Begin

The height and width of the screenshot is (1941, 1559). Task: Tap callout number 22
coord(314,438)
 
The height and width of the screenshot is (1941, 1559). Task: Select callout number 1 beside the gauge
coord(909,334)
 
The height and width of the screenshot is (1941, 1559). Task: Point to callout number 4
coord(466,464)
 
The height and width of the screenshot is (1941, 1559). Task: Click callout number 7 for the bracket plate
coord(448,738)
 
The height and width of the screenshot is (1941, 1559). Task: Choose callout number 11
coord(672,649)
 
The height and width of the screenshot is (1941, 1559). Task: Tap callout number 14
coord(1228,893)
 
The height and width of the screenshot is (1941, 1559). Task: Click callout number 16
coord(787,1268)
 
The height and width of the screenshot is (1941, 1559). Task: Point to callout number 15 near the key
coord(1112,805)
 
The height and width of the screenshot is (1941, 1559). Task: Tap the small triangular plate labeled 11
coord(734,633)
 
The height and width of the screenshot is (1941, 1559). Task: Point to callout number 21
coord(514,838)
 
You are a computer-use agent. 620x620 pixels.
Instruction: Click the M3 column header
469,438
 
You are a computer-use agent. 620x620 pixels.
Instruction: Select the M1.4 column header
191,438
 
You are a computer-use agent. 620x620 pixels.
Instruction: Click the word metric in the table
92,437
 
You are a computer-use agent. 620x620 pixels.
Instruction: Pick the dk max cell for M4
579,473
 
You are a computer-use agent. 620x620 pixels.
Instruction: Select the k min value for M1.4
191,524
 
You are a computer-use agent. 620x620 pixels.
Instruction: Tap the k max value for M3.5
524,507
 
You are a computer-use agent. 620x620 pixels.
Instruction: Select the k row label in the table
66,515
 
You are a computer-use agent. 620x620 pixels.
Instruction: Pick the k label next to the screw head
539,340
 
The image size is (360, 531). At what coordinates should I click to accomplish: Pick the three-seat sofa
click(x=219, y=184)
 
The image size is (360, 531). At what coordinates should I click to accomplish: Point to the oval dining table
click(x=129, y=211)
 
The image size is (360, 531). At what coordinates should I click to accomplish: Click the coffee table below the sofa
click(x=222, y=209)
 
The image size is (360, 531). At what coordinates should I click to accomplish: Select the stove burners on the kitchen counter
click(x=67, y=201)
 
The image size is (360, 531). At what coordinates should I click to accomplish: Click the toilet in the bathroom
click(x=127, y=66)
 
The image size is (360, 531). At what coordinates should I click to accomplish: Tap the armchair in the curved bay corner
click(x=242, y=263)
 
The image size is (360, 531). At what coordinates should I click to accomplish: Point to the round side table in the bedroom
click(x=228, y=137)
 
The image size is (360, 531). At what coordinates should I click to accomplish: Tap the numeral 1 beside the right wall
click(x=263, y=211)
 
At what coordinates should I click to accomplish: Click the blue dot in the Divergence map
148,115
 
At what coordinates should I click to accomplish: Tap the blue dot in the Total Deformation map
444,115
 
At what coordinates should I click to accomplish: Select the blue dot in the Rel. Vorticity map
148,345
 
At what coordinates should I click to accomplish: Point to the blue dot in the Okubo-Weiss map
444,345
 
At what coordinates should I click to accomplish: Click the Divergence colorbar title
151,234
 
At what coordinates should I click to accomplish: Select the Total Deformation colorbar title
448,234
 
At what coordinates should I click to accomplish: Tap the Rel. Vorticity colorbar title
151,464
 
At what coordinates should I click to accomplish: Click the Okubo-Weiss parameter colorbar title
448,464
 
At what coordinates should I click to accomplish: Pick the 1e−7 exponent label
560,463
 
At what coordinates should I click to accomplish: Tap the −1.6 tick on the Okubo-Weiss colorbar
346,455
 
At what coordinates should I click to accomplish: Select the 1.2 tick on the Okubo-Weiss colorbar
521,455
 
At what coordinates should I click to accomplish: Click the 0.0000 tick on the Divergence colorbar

End

• TO BE DONE
Render the whole listing above as a JSON list of strings, one string per line, with blank lines left out.

• WRITTEN REPLY
[
  "The height and width of the screenshot is (1941, 1559). Task: Tap callout number 22",
  "coord(314,438)",
  "The height and width of the screenshot is (1941, 1559). Task: Select callout number 1 beside the gauge",
  "coord(909,334)",
  "The height and width of the screenshot is (1941, 1559). Task: Point to callout number 4",
  "coord(466,464)",
  "The height and width of the screenshot is (1941, 1559). Task: Click callout number 7 for the bracket plate",
  "coord(448,738)",
  "The height and width of the screenshot is (1941, 1559). Task: Choose callout number 11",
  "coord(672,649)",
  "The height and width of the screenshot is (1941, 1559). Task: Tap callout number 14",
  "coord(1228,893)",
  "The height and width of the screenshot is (1941, 1559). Task: Click callout number 16",
  "coord(787,1268)",
  "The height and width of the screenshot is (1941, 1559). Task: Point to callout number 15 near the key",
  "coord(1112,805)",
  "The height and width of the screenshot is (1941, 1559). Task: Tap the small triangular plate labeled 11",
  "coord(734,633)",
  "The height and width of the screenshot is (1941, 1559). Task: Point to callout number 21",
  "coord(514,838)",
  "You are a computer-use agent. 620x620 pixels.",
  "Instruction: Click the M3 column header",
  "469,438",
  "You are a computer-use agent. 620x620 pixels.",
  "Instruction: Select the M1.4 column header",
  "191,438",
  "You are a computer-use agent. 620x620 pixels.",
  "Instruction: Click the word metric in the table",
  "92,437",
  "You are a computer-use agent. 620x620 pixels.",
  "Instruction: Pick the dk max cell for M4",
  "579,473",
  "You are a computer-use agent. 620x620 pixels.",
  "Instruction: Select the k min value for M1.4",
  "191,524",
  "You are a computer-use agent. 620x620 pixels.",
  "Instruction: Tap the k max value for M3.5",
  "524,507",
  "You are a computer-use agent. 620x620 pixels.",
  "Instruction: Select the k row label in the table",
  "66,515",
  "You are a computer-use agent. 620x620 pixels.",
  "Instruction: Pick the k label next to the screw head",
  "539,340",
  "The image size is (360, 531). At what coordinates should I click to accomplish: Pick the three-seat sofa",
  "click(x=219, y=184)",
  "The image size is (360, 531). At what coordinates should I click to accomplish: Point to the oval dining table",
  "click(x=129, y=211)",
  "The image size is (360, 531). At what coordinates should I click to accomplish: Click the coffee table below the sofa",
  "click(x=222, y=209)",
  "The image size is (360, 531). At what coordinates should I click to accomplish: Select the stove burners on the kitchen counter",
  "click(x=67, y=201)",
  "The image size is (360, 531). At what coordinates should I click to accomplish: Click the toilet in the bathroom",
  "click(x=127, y=66)",
  "The image size is (360, 531). At what coordinates should I click to accomplish: Tap the armchair in the curved bay corner",
  "click(x=242, y=263)",
  "The image size is (360, 531). At what coordinates should I click to accomplish: Point to the round side table in the bedroom",
  "click(x=228, y=137)",
  "The image size is (360, 531). At what coordinates should I click to accomplish: Tap the numeral 1 beside the right wall",
  "click(x=263, y=211)",
  "At what coordinates should I click to accomplish: Click the blue dot in the Divergence map",
  "148,115",
  "At what coordinates should I click to accomplish: Tap the blue dot in the Total Deformation map",
  "444,115",
  "At what coordinates should I click to accomplish: Select the blue dot in the Rel. Vorticity map",
  "148,345",
  "At what coordinates should I click to accomplish: Point to the blue dot in the Okubo-Weiss map",
  "444,345",
  "At what coordinates should I click to accomplish: Click the Divergence colorbar title",
  "151,234",
  "At what coordinates should I click to accomplish: Select the Total Deformation colorbar title",
  "448,234",
  "At what coordinates should I click to accomplish: Tap the Rel. Vorticity colorbar title",
  "151,464",
  "At what coordinates should I click to accomplish: Click the Okubo-Weiss parameter colorbar title",
  "448,464",
  "At what coordinates should I click to accomplish: Pick the 1e−7 exponent label",
  "560,463",
  "At what coordinates should I click to accomplish: Tap the −1.6 tick on the Okubo-Weiss colorbar",
  "346,455",
  "At what coordinates should I click to accomplish: Select the 1.2 tick on the Okubo-Weiss colorbar",
  "521,455",
  "At what coordinates should I click to accomplish: Click the 0.0000 tick on the Divergence colorbar"
]